■ What is needed: Please state how many lines in the records below contain the word "agent", giving only the number.

[Data listing Boundary: Start]

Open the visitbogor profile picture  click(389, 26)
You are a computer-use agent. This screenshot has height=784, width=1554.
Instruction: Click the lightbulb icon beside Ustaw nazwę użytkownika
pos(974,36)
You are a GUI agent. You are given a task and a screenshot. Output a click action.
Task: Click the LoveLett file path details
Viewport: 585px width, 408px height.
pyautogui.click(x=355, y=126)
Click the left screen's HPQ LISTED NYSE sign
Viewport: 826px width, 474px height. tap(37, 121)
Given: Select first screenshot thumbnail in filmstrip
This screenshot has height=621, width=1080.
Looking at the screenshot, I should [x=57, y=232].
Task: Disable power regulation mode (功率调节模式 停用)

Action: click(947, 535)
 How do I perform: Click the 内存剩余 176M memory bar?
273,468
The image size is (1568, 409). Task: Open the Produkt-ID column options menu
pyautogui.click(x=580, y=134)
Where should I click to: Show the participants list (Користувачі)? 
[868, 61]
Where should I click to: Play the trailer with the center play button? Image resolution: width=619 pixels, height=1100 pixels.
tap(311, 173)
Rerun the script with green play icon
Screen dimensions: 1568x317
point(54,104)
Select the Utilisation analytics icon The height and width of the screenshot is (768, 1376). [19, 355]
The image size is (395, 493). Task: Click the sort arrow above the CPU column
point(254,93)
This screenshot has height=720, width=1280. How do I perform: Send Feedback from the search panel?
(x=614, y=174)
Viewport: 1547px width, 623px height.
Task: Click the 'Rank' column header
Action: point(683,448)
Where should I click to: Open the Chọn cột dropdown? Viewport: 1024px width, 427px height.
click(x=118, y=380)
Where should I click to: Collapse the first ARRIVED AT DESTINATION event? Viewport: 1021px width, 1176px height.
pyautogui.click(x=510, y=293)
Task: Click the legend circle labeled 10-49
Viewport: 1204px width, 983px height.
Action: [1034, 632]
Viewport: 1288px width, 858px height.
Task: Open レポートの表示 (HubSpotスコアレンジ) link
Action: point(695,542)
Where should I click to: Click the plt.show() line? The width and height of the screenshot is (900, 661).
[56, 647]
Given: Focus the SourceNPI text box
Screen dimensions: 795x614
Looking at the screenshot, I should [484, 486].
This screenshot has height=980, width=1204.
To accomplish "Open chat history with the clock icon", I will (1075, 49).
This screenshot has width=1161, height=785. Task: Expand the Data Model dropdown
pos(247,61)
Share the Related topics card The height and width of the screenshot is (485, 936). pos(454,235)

[Data listing Boundary: End]

■ Solved exercise: 2